● Task directions: In the records below, begin at the line containing "Instruction: Click the Registered" and end at the line containing "Switch to the Régie - Conservation tab"; quote every line in that span exactly, including both boundary lines, and no others.

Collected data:
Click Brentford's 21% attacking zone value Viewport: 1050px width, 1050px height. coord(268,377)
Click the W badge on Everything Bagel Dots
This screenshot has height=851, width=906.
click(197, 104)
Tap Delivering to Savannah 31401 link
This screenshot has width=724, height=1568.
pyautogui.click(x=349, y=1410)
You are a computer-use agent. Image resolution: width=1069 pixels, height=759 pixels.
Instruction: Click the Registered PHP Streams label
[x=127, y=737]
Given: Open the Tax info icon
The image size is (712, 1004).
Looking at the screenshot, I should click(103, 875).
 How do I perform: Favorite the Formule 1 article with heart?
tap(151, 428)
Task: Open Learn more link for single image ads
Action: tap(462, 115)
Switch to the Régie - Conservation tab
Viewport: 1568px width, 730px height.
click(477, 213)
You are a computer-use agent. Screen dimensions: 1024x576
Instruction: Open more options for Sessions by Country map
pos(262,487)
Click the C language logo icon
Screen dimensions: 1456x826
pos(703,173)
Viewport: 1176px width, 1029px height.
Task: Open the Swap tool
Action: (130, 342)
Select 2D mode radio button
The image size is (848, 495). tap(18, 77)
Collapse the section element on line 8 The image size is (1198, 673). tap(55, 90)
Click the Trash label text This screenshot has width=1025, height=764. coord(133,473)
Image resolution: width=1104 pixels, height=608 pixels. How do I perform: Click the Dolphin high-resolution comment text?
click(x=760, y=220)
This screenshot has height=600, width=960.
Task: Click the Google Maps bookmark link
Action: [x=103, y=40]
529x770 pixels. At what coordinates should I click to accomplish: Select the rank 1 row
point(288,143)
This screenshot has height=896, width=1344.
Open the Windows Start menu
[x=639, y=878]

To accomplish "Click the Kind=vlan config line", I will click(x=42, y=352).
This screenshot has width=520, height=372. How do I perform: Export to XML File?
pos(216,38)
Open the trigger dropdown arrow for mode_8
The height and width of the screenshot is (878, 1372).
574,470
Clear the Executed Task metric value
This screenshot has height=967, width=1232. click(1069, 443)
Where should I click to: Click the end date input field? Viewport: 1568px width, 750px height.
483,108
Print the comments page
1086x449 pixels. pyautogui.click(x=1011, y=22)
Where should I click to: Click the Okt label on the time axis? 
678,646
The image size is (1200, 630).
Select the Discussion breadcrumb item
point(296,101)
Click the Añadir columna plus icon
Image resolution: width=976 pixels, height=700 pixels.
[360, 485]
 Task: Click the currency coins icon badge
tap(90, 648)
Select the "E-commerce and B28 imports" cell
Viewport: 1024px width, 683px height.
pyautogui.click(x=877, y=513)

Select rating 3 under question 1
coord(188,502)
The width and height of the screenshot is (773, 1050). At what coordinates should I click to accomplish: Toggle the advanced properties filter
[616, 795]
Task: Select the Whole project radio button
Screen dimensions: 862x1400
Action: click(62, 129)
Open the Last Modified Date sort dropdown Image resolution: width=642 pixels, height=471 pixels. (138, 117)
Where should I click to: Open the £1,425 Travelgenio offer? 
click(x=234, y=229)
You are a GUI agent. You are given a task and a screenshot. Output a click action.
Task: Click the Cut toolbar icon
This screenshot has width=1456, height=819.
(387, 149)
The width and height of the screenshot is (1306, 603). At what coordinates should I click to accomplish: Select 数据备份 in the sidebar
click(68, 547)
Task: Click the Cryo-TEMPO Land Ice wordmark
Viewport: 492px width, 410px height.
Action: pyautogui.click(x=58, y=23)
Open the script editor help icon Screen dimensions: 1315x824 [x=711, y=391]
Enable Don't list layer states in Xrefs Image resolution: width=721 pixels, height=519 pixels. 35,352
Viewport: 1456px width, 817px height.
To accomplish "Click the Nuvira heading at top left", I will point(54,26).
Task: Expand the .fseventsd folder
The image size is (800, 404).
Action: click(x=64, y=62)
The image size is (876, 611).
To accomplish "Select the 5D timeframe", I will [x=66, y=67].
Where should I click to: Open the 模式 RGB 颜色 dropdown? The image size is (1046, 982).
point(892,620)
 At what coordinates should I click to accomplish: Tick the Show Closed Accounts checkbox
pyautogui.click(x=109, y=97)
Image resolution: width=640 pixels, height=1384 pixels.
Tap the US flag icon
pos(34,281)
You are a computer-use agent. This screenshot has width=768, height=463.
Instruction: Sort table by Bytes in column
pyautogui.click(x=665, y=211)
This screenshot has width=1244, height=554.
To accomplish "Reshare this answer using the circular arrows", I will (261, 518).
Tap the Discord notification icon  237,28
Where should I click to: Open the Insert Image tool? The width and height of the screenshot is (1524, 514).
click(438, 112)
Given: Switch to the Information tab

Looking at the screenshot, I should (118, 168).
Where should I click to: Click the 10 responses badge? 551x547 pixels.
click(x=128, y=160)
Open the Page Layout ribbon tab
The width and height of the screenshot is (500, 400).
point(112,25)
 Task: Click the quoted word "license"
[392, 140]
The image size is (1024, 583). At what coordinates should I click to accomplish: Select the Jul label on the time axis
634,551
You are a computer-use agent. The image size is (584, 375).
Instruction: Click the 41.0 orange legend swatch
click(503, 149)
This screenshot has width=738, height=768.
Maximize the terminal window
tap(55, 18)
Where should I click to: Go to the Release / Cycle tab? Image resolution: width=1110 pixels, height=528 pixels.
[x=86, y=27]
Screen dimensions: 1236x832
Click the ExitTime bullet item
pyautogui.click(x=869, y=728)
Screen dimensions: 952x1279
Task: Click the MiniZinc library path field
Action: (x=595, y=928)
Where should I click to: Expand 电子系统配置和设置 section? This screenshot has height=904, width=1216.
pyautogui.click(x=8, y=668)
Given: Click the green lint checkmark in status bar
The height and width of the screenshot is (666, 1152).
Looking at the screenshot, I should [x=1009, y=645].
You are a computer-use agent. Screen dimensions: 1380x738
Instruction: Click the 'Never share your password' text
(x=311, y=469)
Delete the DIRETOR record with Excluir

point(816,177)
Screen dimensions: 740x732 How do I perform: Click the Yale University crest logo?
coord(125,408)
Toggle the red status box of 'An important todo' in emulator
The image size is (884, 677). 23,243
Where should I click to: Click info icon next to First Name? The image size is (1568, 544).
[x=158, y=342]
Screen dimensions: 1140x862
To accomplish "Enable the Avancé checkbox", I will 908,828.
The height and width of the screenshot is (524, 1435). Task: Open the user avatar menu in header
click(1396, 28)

● Response area:
Instruction: Click the Registered PHP Streams label
[x=127, y=737]
Given: Open the Tax info icon
The image size is (712, 1004).
Looking at the screenshot, I should click(103, 875).
 How do I perform: Favorite the Formule 1 article with heart?
tap(151, 428)
Task: Open Learn more link for single image ads
Action: tap(462, 115)
Switch to the Régie - Conservation tab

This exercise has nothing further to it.